FIG. 6 is a perspective outer appearance view showing a structural
example of the roller unit 60, and is a view seen from a sending
source side of the sheet bundle (direction opposite to FIG. 4).
[0062] The roller unit 60 is a unit which is provided therein with
the fold reinforcing roller pair 51, and includes a unit support
section 63 that is positioned at a lower part thereof and is
provided with the through hole 61, and a unit frame 67 fixed to an
upper part of the unit support section 63.
[0063] In the unit frame 67, an upper frame 67a having a hollow
section and a lower frame 67b having a similar hollow section are
fixed and coupled by a frame plate 67c.
[0064] Further, the roller unit 60 includes an upper link member 65
and a lower link member 66, and both the members 65 and 66 are
spring-coupled by a spring 68. One end of the spring 68 is engaged
with a hook hole 65b of the upper link member 65, and the other end
of the spring 68 is engaged with a cut part 66b of the lower link
member 66. FIG. 6 shows the spring 68 in a free state in which the
other end of the spring 68 is released from the cut part 66b, but
in a state where the other end of the spring 68 is actually engaged
with the cut part 66b, a tensile force of the spring 68 is applied
between the upper link member 65 and the lower link member 66.
[0065] The lower roller 51b which is one of the fold reinforcing
roller pair 51 is accommodated in the hollow section of the lower
frame 67b.
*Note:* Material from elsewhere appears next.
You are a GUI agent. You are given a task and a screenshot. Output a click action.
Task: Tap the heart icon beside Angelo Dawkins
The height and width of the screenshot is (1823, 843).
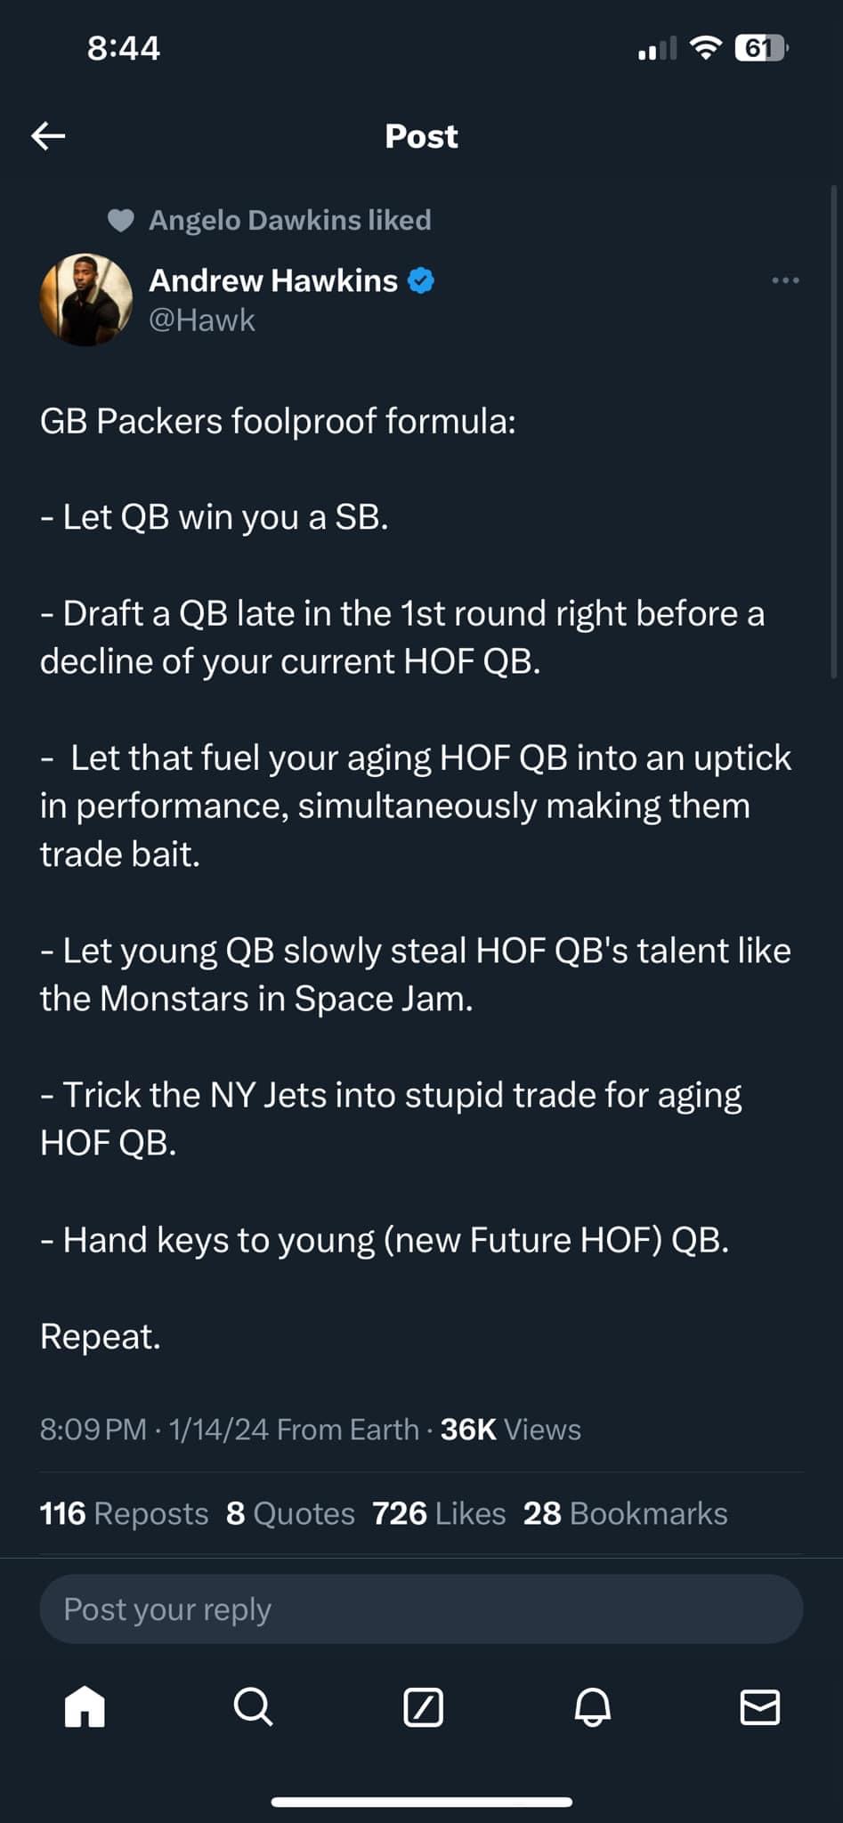point(120,220)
The lower roller 51b is supported around a lower roller
shaft (not shown) fixed to the lower frame 67b to be able to
rotate.
[0066] Further, the lower link member 66 is coupled to the side of
the lower frame 67b through a lower link shaft 66a (see FIG. 4)
fixed to the lower frame 67b to be able to rotate.
[0067] The upper roller 51a which is one of the reinforcing roller
pair 51 is accommodated in the hollow section of the upper frame
67a. The upper roller 51a is supported around an upper roller shaft
(not shown) fixed to the upper link member 65 (not the upper frame
67a) to be able to rotate.
[0068] The rotation shaft (lower roller shaft) of the lower roller
51b is fixed to the lower frame 67b (that is, fixed to the unit
frame 67), and even if the roller unit 60 is moved, the position of
the lower roller 51b is not changed in the up-and-down direction.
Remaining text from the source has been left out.